Another option might be to add a “minimum separation” parameter at particle extraction?

by the way @DanielAsarnow when I try to run star.py using the latest commit of pyem, it hangs with the following message:

from: can't read /var/mail/__future__

csparc2star.py still seems to work fine…

Oli

@olibclarke For some reason it’s not being executed by python. You’re seeing an error from the from command funnily enough. Let me know if it’s my fault (wrong #! line?). Also if you haven’t used it in a long time, the star.py CLI functionality is in pyem/star.py while the library functions (which used to have the CLI program as well) are in pyem/pyem/star.py.

1 Like

Thanks that was the issue! I had added pyem/pyem to my PATH because that was where star.py used to be. Works now, thx!

Unfortunately @DanielAsarnow it doesn’t seem to work though, at least if processing is done entirely within cryosparc - star.py complains that the rlnMicrographName column is missing - this is from two star files generated from the refined particle.cs files

Never mind! I didn’t realize that csparc2star.py no longer warns if rlnMicrographName is missing in the input cs - would maybe be better if it warned the user but still completed, so that the user knows if a passthrough file or additional star file is needed

this doesn’t work as expected though - I put in two files with 80 and 90k particles respectively, and end up with 66k particles output. I expect to end up with more particles in the output than either file alone, because what I am expecting is that star.py will merge the two files - removing just one member of a pair if there is a duplicate. Is this not what it does?

Cheers
Oli

Yes, if you just give a bunch of star files without other arguments, it’s supposed to concatenate them vertically. There must be something up with the code path from min-separation. I’ll check.

@DanielAsarnow I tried csparc2star.py on a cs file from NU refinement and it did not show obvious errors: ~/miniconda3/envs/pyem/bin/python ~/pyem/csparc2star.py cryosparc_P5_J126_009_particles.cs cryosparc_P5_J126_009_particles.star --copy-micrograph-coordinates …/J122/join_particles.star --relion2
However, I got more than 2 times particles in the new star file compared to the original join_particles.star which was imported to CryoSPARC for NU refinement. Do you know why the particle numbers are different? Could be some duplicates? Thanks so much!

Or CryoSPARC can only import Particle Stack from Extract or Select of Relion (not JoinStar of Relion)?

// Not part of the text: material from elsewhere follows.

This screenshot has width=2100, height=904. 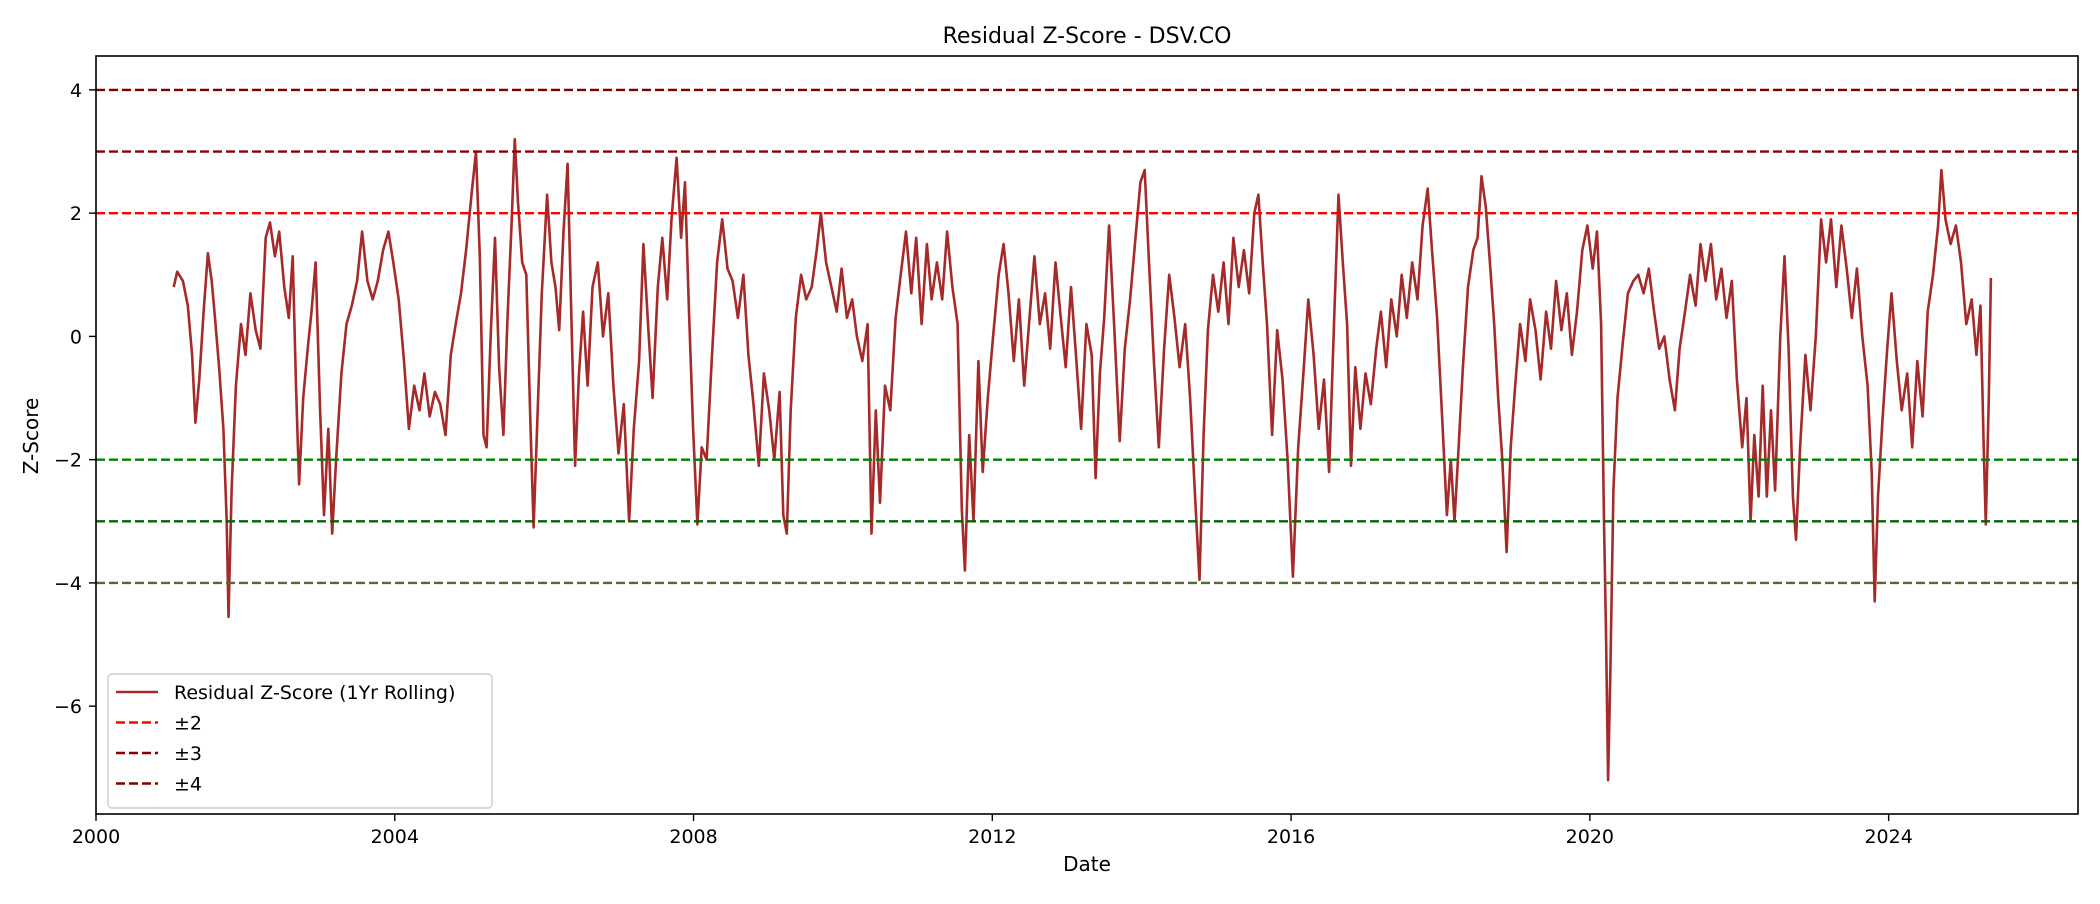 I want to click on legend-label: ±3, so click(x=188, y=754).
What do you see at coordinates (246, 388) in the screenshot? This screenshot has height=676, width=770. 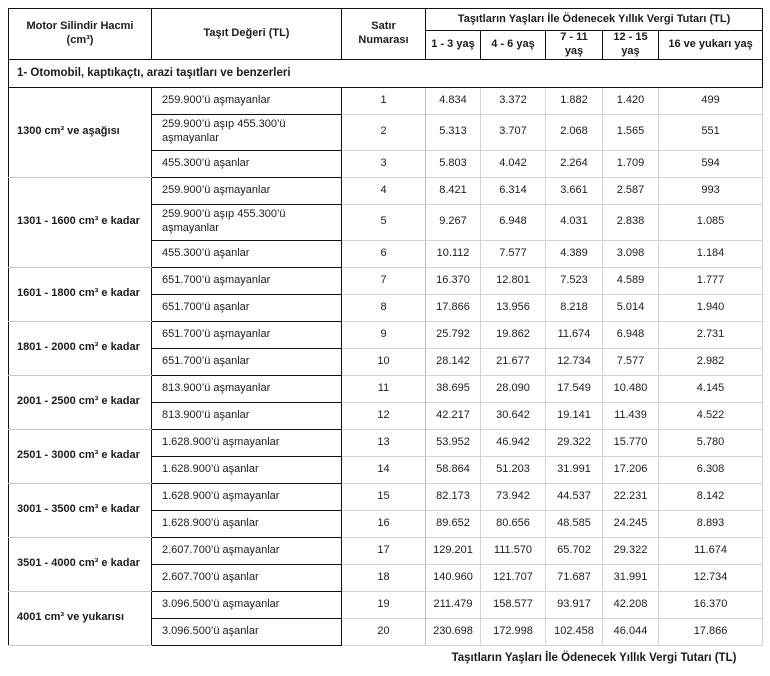 I see `vehicle-value-cell: 813.900’ü aşmayanlar` at bounding box center [246, 388].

@DanielAsarnow @olibclarke @nfrasser Hi All, I am having the problem about converting the right number of particles from cryosparc to Relion using csparc2star.py. Not sure if it is related to cryosparc v2.15.0 or csparc2star.py or other problem. Basically the star file converted from csparc2star.py has many more particles (some of which are duplicates I think) than the original. Please help. Thanks in advance!

Hi all,

In v3.0 released today, we have exposed a standalone Remove Duplicate Particles job located under the Utilities section, which can be used to remove duplicated particles in an input particle stack. This can be used to filter out any particles that may have been picked too closely together, or can be used in more advanced workflows such as safely combining particle picks from multiple different pickers (e.g. combining both template picks and blob picks from two different jobs, for example). A few more details about this job are provided in the guide job page.

Best,
Michael

3 Likes

fantastic! look forward to trying it out!